She sat absolutely still. Quiet and composed. Draped in a cheap cotton sari. Inexpensive, but pristine clean. Starched and pleated very neatly and properly. Black as a polished black slate, carved by a superb artist, she sat. As a junior doctor, working in a government hospital, managing crowded out patients’ chambers of the gynaecology department I felt drawn to her immobile beauty. She was such an unfit sight among the smelly, sick, sweating impatient crowd.

I took her outdoor ticket to check the information
Residence: A remote village near the Sundarbans. Age: 19. Reason for registration: Wishes to terminate her pregnancy. Status of pregnancy, early first trimester.
I called her name to the examination table; she came quietly and sat across the table, with lowered eyes.
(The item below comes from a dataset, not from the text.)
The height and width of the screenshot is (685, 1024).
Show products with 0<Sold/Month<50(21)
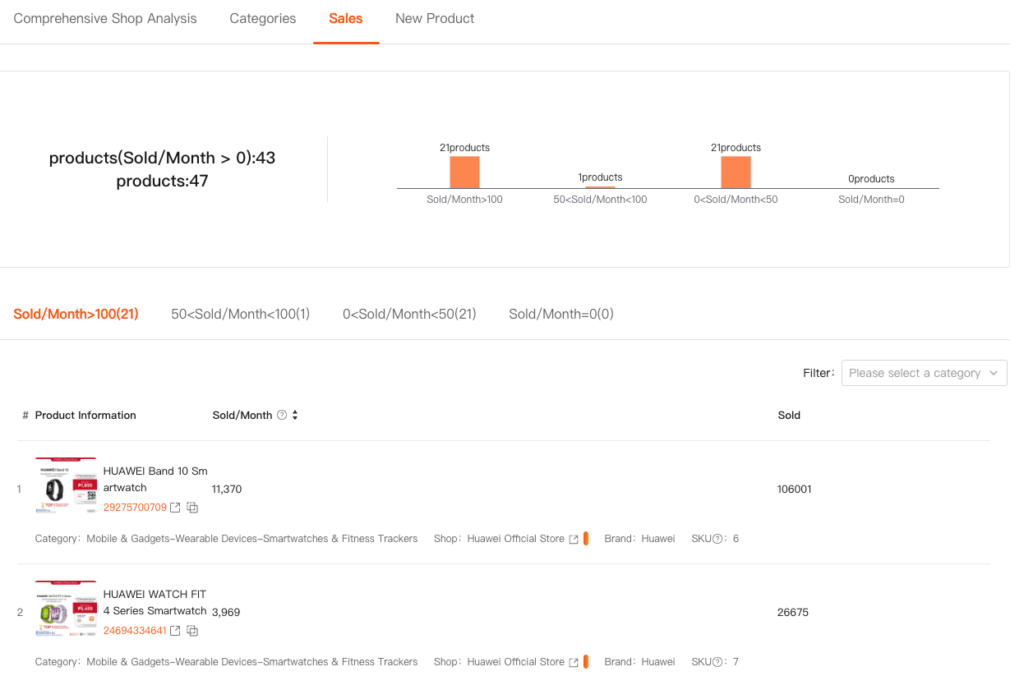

I asked her name. Silence.
I asked her age. Silence.
I questioned about the cause of her visit to the hospital. Still no response.
When I started repeating my questions, the girl’s elder brother and sister-in-law came forward.

They said they had brought this girl for an abortion.
I asked my patient, “Do you want an abortion?” She was quiet.
I said, “Until my patient wants to abort her baby, I will not operate.”
The brother started shouting, “What is this? We are the guardians, and this doctor does not listen to us.”

I silenced him sharply, and asked the girl again, “Don’t you want this baby? Tell me. If you want to keep your child, nothing will be done without your consent.”
The brother had started rambling, “Her husband died last month, and we will have to marry her off to another man. Who will feed her otherwise, huh?! And why will any man marry her with some other man’s baby? We are too benevolent, so we have fed her till now. But this will not go on for very long. I have a limit…”
I looked deeply at my patient again. She sat as still as a statue. No sign of life, no flicker in her eyes. Stiff and straight she sat.

I told her in a low voice, “Look, if you want your baby, I will not let anybody kill it.”

The statue moved. The spine relaxed a bit. She started speaking in a monologue.
“The wedding took place only two months back. It was fagun (the spring),  flowers everywhere. He went to collect honey from the forest. The tiger took him. It happens in our Sundarbans, , you know. It happens… he was only twenty, you know…”

Her voice became low like the droning of bees. Her vision went out of the hospital window, far away.

May be she did not talk; I could hear her brain buzzing. “Only two months, and that was so sweet. Only two months. But a part of him still remains alive inside me, na?…isn’t he still alive inside me....”

My brain said “yes”. My scientific knowledge said “yes”. I fell in love with that unseen twenty year old lively youth. He was still alive in his living gene pool, nestled in the warmth of his  beloved’s womb. He still was.
Until poverty and social pressure tears him out and kills him so easily. It really did not matter what the mother wanted. She had to fill in the forms, no way out. Medical termination due to social cause is justified.

I just thought of those days when termination was not legal. May be then mother could have lived with her baby by working on her own. Way back so many mothers did. May be she would later curse the baby as a burden, who knows?
Does law become a double –edged sword? I could never forget that finely carved black statue, that young heart-broken mother. That grieving widow frantically wishing to keep her lover’s genes alive.